SUPPLIED PASSAGE -
^^^^^^^^^^^^^^^^
Stem Cell Eye Treatment May Restore Vision
When stem cells were first culled from human embryos sixteen years ago, scientists imagined they would soon be treating diabetes, heart disease, stroke, and many other diseases with cells manufactured in the lab.
It’s all taken longer than they thought. But now, a Massachusetts biotech firm has reported results from the largest, and longest, human test of a treatment based on embryonic stem cells, saying it appears safe and may have partly restored vision to patients going blind from degenerative diseases.
Results of three-year study were described Tuesday in the Lancet by Advanced Cell Technology and collaborating eye specialists at the Jules Stein Eye Institute in Los Angeles who transplanted lab-grown cells into the eyes of nine people with macular degeneration and nine with Stargardt’s macular dystrophy.
The idea behind Advanced Cell’s treatment is to replace retinal pigment epithelium cells, known as RPE cells, a type of caretaker tissue without which a person’s photoreceptors also die, with supplies grown in laboratory. It uses embryonic stem cells as a starting point, coaxing them to generate millions of specialized retina cells. In the study, each patient received a transplant of between 50,000 and 150,000 of those cells into one eye.
The main objective of the study was to prove the cells were safe. Beyond seeing no worrisome side effects, the researchers also noted some improvements in the patients. According to the researchers half of them improved enough to read two to three extra lines on an eye exam chart, results Robert Lanza, chief scientific officer of Advanced Cell, called remarkable.
“We have people saying things no one would make up, like ‘Oh I can see the pattern on my furniture, or now I drive to the airport,” he says. “Clearly there is something going on here.”
Lanza stressed the need for a larger study, which he said the company hoped to launch later this year in Stargardt’s patients. But if the vision results seen so far continue, Lanza says “this would be a therapy.”
Some eye specialists said it’s too soon to say whether the vision improvements were real. The patients weren’t examined by independent specialists, they said, and eyesight in patients with low vision is notoriously difficult to measure. That leaves plenty of room for placebo effects or unconscious bias on the part of doctors.
“When someone gets a treatment, they try really hard to read the eye chart,” says Stephen Tsang, a doctor at Columbia University who sees patients losing their vision to both diseases. It’s common for patients to show quick improvements, he says, although typically not as large as what Advanced Cell is reporting.
Tsang also questions the some of the photographic evidence Advanced Cell said showed the transplanted cells had survived. “It’s a proof of concept that it’s safe, but otherwise it’s hard to reach any conclusion,” he says.
But favorable results are critical for Advanced Cell, a tiny biotech concern in Marlborough, Massachusetts, that has struggled financially. This year it was fined by stock market regulators and its CEO resigned amidst a stock-sale scandal. Lanza said a larger study to prove if the treatment works would “cost tens of millions.”
Perhaps because it needs to raise money, Advanced Cell has previously touted preliminary results from the study, including claiming that one patient, a rancher, essentially regained his vision. But for each such anecdote, there is another patient saying the treatment did nothing. One, Maurie Hill, who has Stargardt’s and has totally lost the central part of her vision, said on her blog that she was disappointed that she’d experienced no “functional change in vision.”
^^^^^^^^^^^^^^^^
RAW DATA -

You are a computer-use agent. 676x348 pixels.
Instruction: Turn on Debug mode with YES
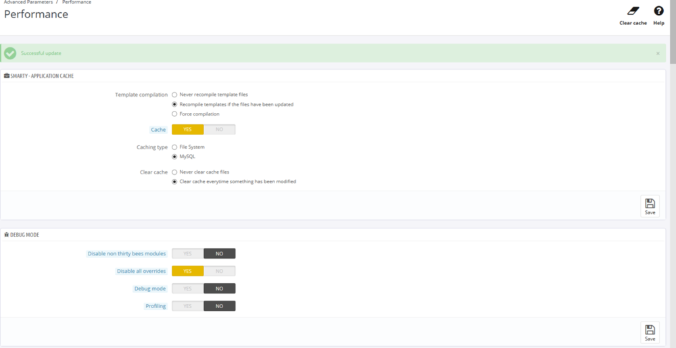[187, 289]
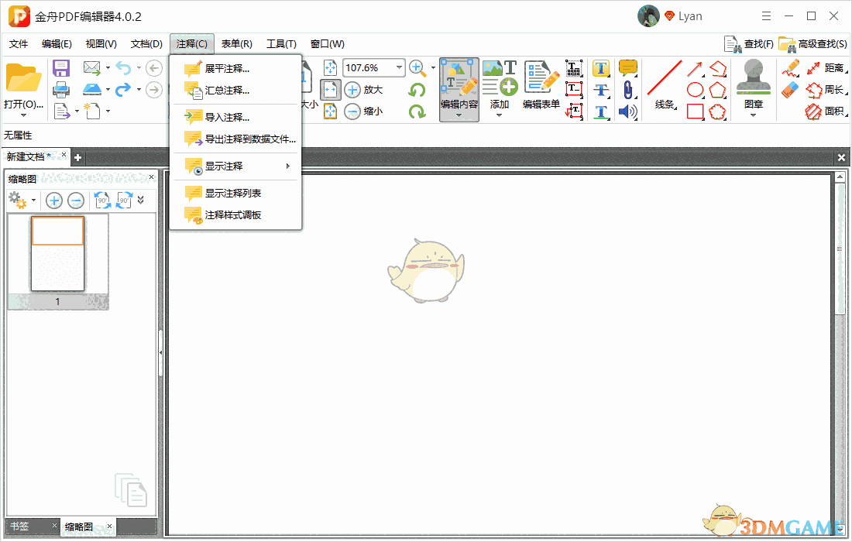Choose 导入注释 from the menu
The image size is (852, 542).
click(x=226, y=118)
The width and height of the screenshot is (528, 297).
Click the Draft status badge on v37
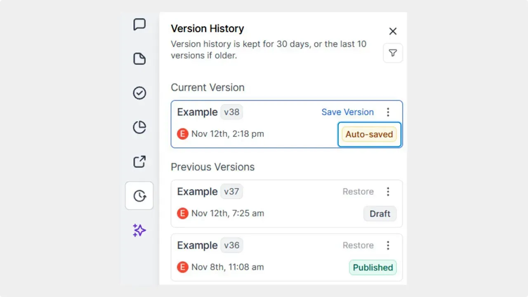[x=380, y=213]
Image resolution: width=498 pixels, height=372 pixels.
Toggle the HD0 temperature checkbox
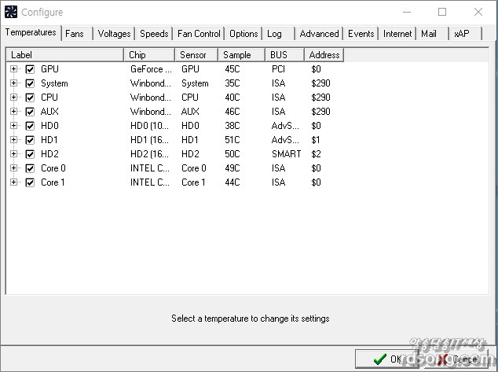[x=30, y=126]

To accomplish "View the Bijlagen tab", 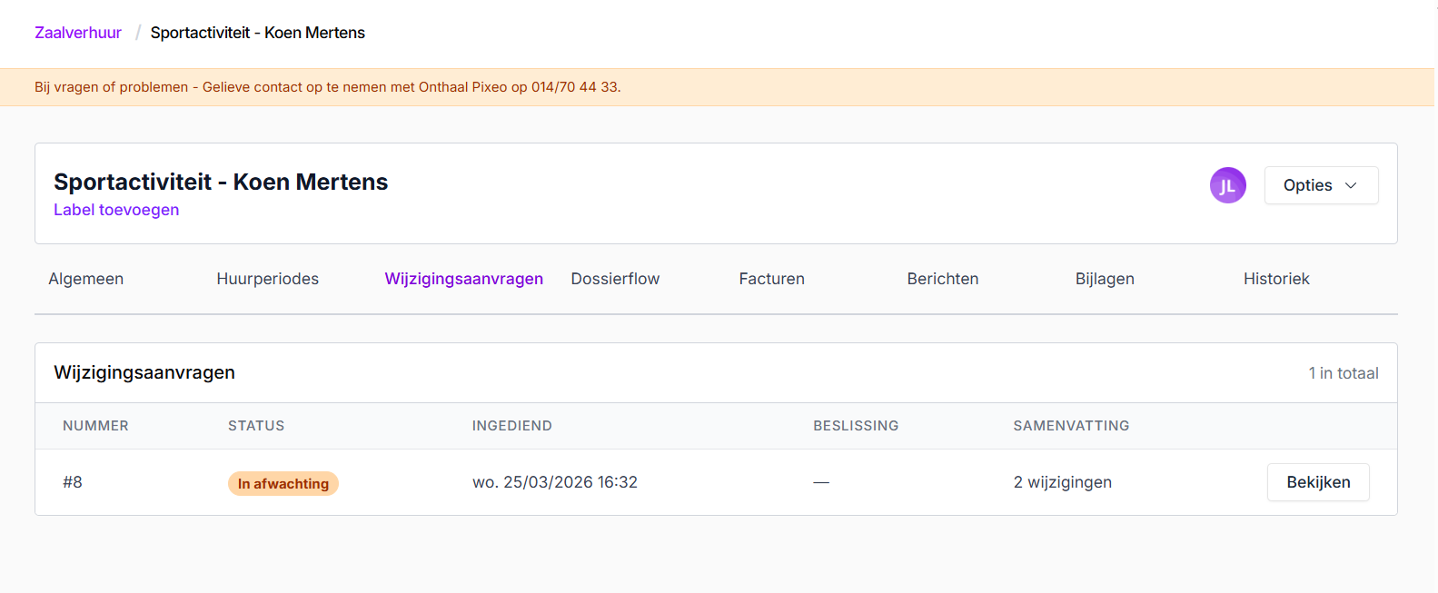I will click(1104, 279).
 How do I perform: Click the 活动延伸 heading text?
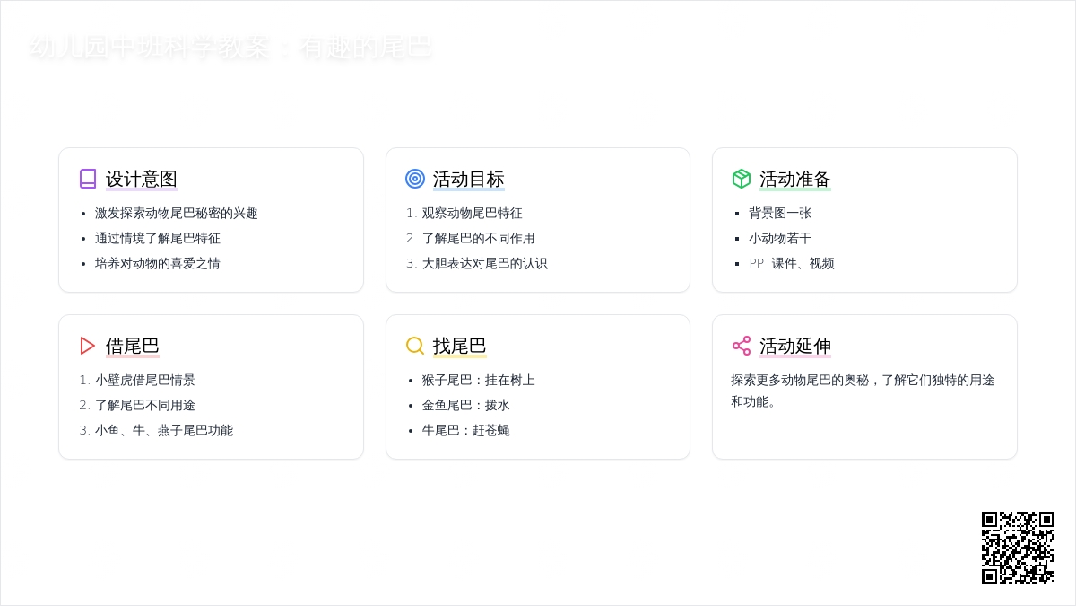(x=795, y=346)
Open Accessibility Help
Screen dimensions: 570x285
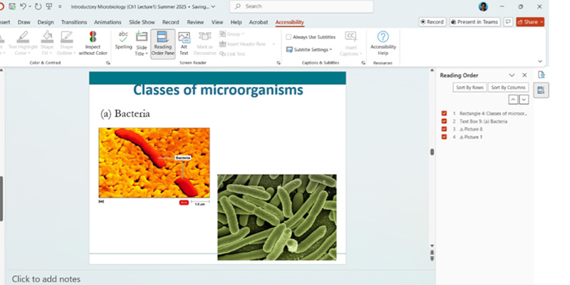click(383, 42)
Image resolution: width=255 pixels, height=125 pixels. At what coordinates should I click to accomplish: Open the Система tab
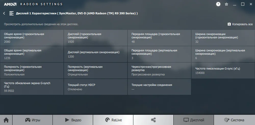click(234, 120)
^^^^^^^^^^^^^^^^
WORK INSTRUCTIONS -
According to the article on the stem cell eye treatment, how many lab-grown cells did each patient in the study receive? The listing has no connection to the text.

OUTPUT FOR THIS TASK -
Between 50,000 and 150,000 cells, transplanted into one eye.